Como tantas veces, nos acordamos de Santa Bárbara cuando truena. En este caso, ante las imágenes de infectos ultraderechistas practicando la cacería humana en un pueblo murciano llamado Torre Pacheco. Hace solo una semana, ese nombre apenas nos sonaba por haberlo visto en las pegatinas de los melones y sandías de la zona. Hoy sabemos que se trata de una localidad de 40.000 habitantes, de los cuales un tercio son de origen magrebí. Aquí hay que hacer una precisión: de esa parte foránea, prácticamente todos los menores de 20 años han nacido en el Estado español.

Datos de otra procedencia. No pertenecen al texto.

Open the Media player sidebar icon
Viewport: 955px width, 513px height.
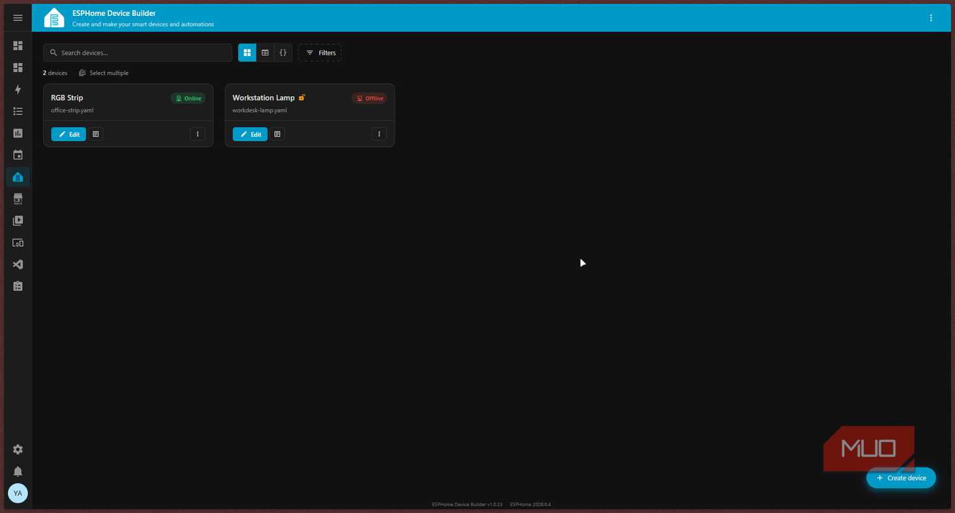tap(18, 221)
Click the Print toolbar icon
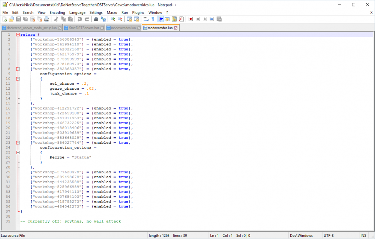The width and height of the screenshot is (375, 239). pyautogui.click(x=47, y=19)
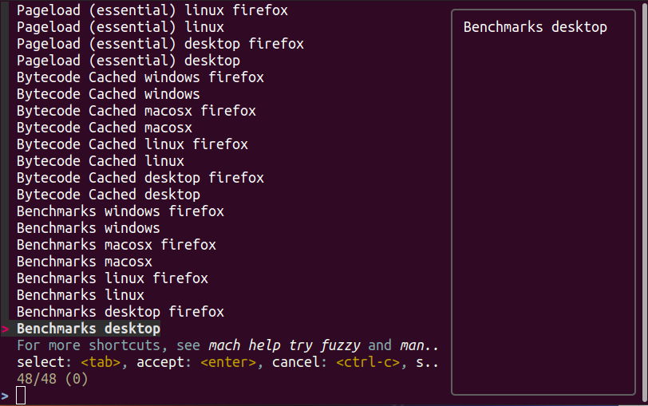Pick the "Benchmarks windows" entry

tap(88, 228)
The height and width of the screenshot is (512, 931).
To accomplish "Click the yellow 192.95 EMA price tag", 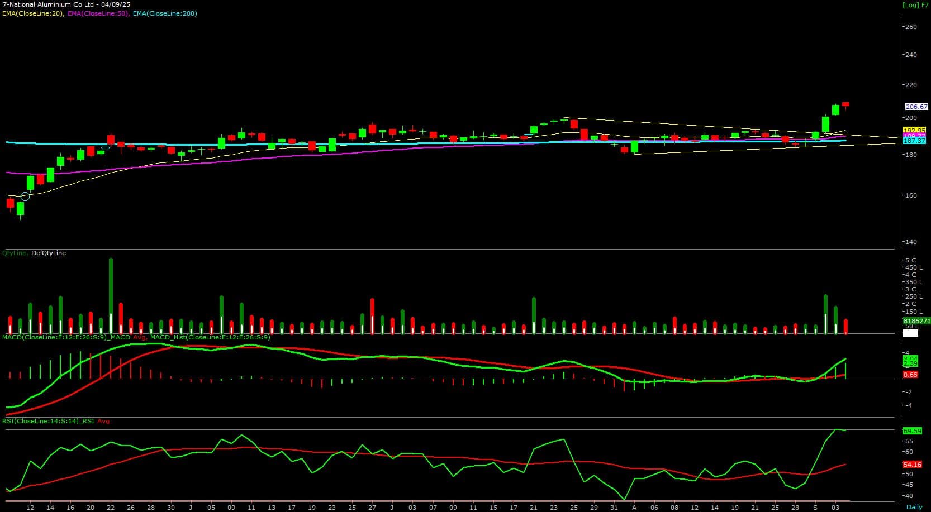I will [x=914, y=131].
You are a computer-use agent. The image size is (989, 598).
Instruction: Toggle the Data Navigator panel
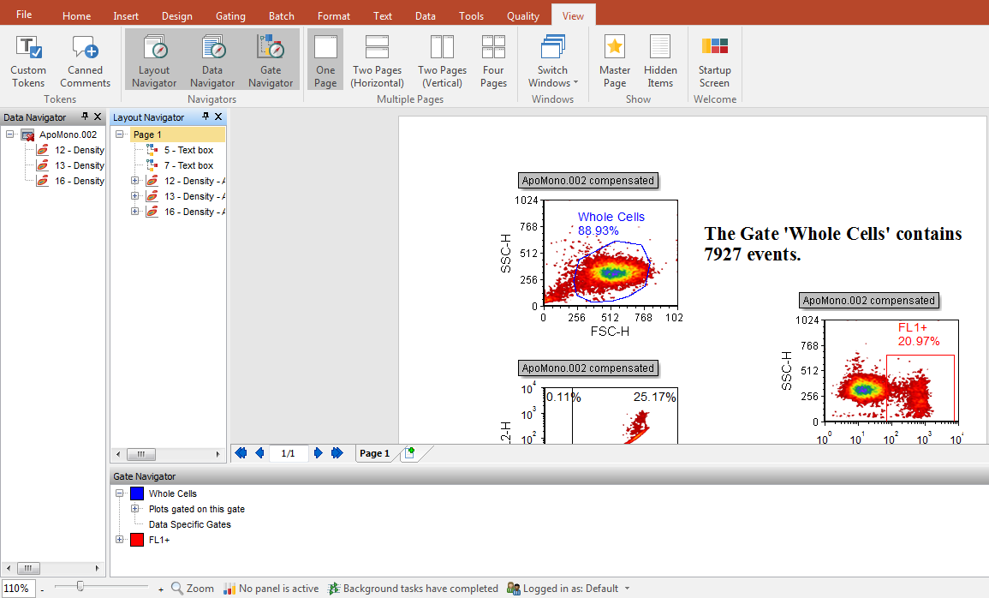(x=212, y=61)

Aunque en los primeros tiempos tras la llegada de los migrantes no hubo mayores problemas de convivencia, con el paso de los años y la redistribución demográfica, las tensiones fueron creciendo. Si bien los testimonios de los vecinos más razonables dejan claro que la mayor parte de la población, de uno u otro origen, ha sido ajena a los conflictos, conforme pasaron los años se hizo patente un crecimiento de la delincuencia, las actitudes incívicas y las actuaciones violentas. Ese es el polvorín que estalló la semana pasada después de que unos jóvenes de la comunidad magrebí agredieran brutalmente a un hombre de 68 años solo para darse el gusto de compartir las imágenes en las redes sociales. Grupúsculos de extrema derecha, especialistas en oler la sangre y aprovechar el barro, se hicieron presentes en el municipio literalmente con armas y bagajes, con la excusa de vengar la afrenta. Desde entonces, la situación está descontrolada. La violencia ha prendido en Torre Pacheco y amenaza con contagiarse a otros lugares del Estado en los que basta una chispa para que todo salte por los aires. Los principales culpables, por supuesto, son los desalmados que están protagonizando los linchamientos o arengando a participar en ellos. Pero también hay responsabilidad en quienes, por el eterno buenrollismo de consecuencias letales, han dejado crecer las aguas hasta que han resultado incontenibles.